DIRECTION => Reproduce the following material word for word, leaving out the pictures.

RECORDS SUPPLIED =>
═══

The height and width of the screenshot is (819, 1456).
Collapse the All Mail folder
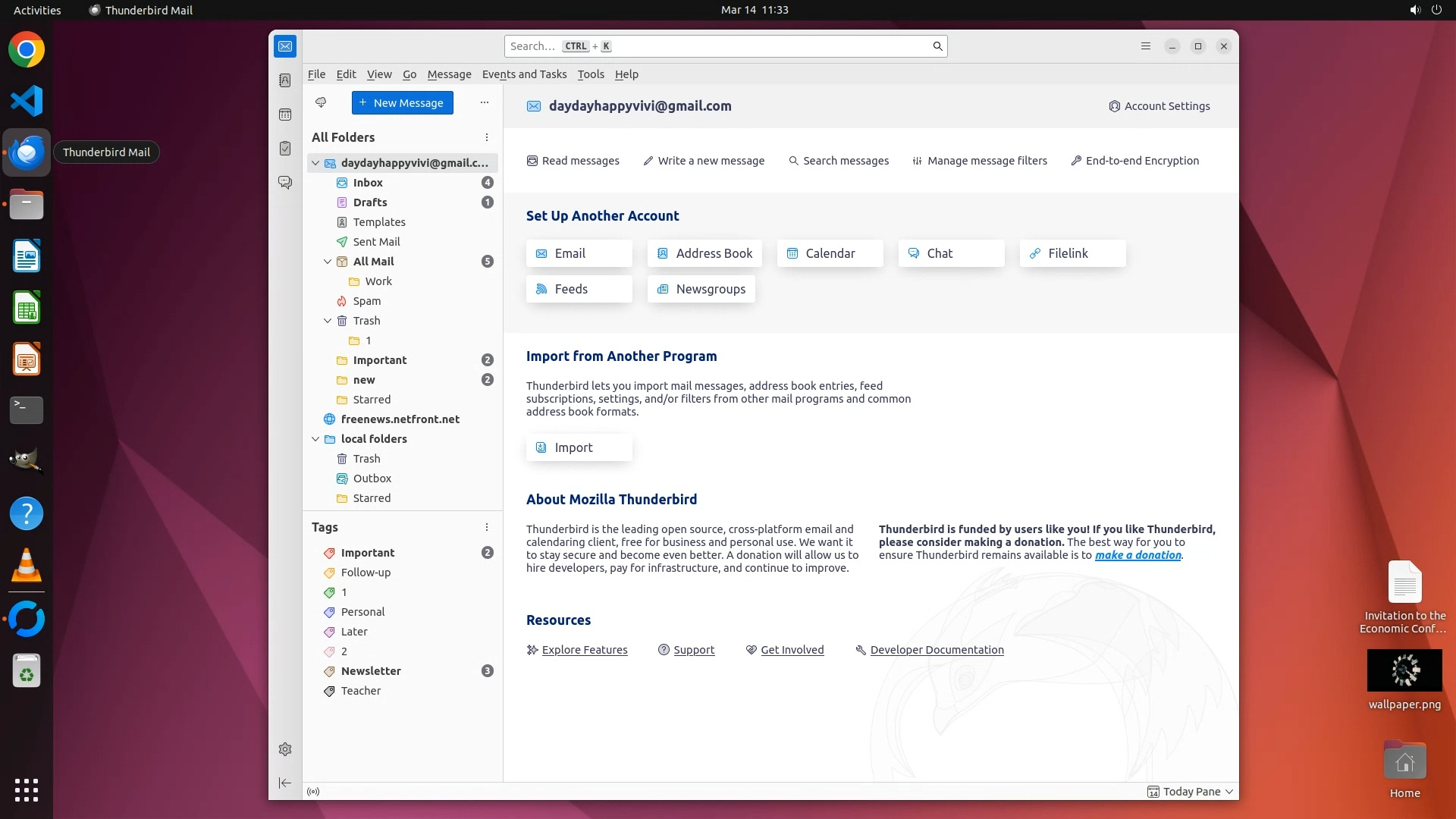pyautogui.click(x=328, y=262)
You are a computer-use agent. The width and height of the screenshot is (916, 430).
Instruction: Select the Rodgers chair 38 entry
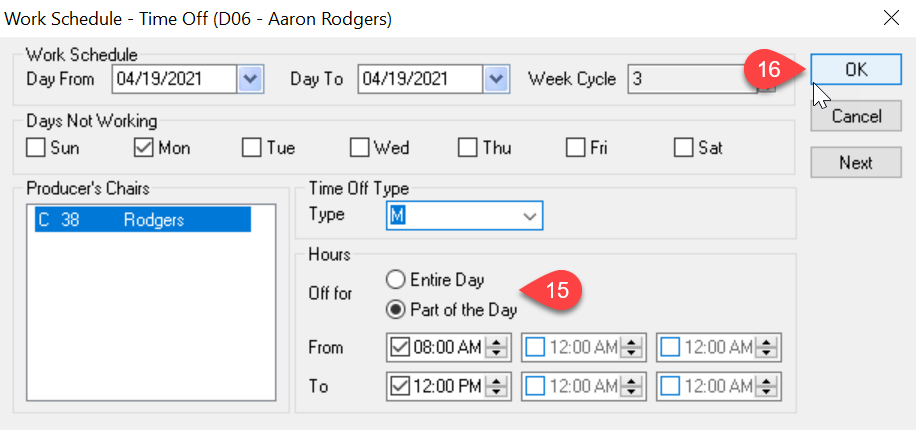pyautogui.click(x=143, y=220)
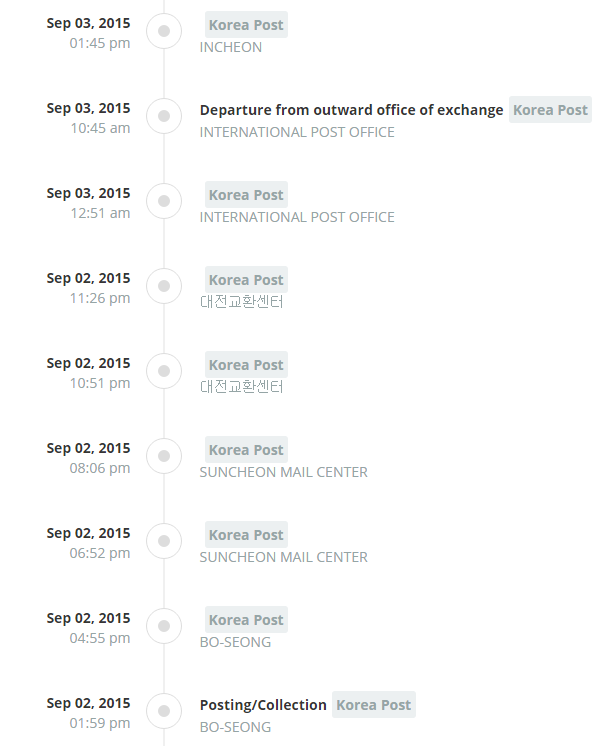Viewport: 601px width, 746px height.
Task: Select the Korea Post tag above BO-SEONG at 04:55 pm
Action: (x=246, y=619)
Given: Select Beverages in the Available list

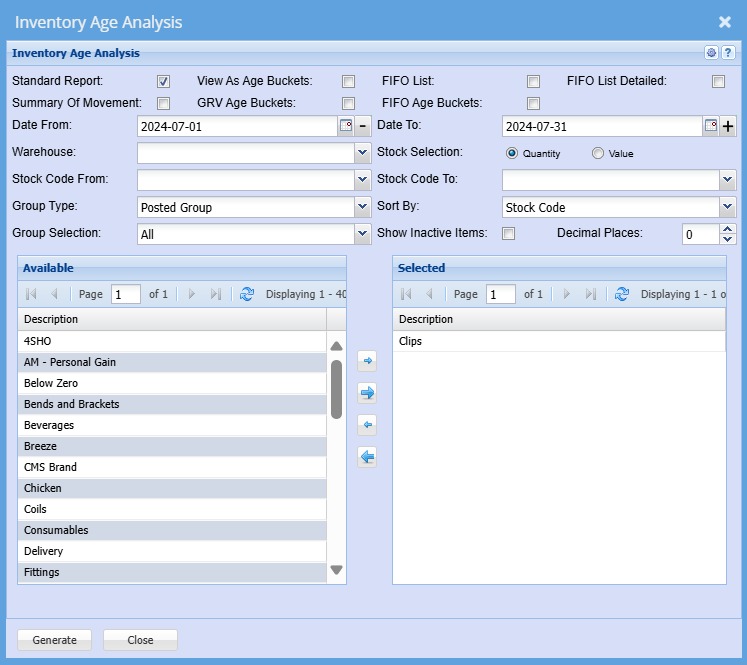Looking at the screenshot, I should click(172, 426).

═══

SOLUTION =>
The height and width of the screenshot is (819, 1456).
Collapse the All Mail folder
pyautogui.click(x=328, y=262)
You are a computer-use agent. The width and height of the screenshot is (916, 430).
Instruction: Select the Rodgers chair 38 entry
pyautogui.click(x=143, y=220)
Viewport: 601px width, 746px height.
Task: Select the Korea Post tag above BO-SEONG at 04:55 pm
Action: (x=246, y=619)
Given: Select Beverages in the Available list

Looking at the screenshot, I should click(172, 426).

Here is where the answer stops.